Target position lines
◆ ◆ ◆ ◆

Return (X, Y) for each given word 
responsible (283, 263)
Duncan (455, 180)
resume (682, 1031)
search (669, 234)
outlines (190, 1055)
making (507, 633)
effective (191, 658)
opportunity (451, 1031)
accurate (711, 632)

◆ ◆ ◆ ◆

#### [Your objective]
Rewrite all of these lines, including the requests, with every coordinate in the answers scaled by 0.5 and rounded to the nearest whole number, rounding halves up.

#### [Correct output]
Return (X, Y) for each given word 
responsible (142, 132)
Duncan (228, 90)
resume (341, 516)
search (335, 117)
outlines (95, 528)
making (254, 317)
effective (96, 329)
opportunity (226, 516)
accurate (356, 316)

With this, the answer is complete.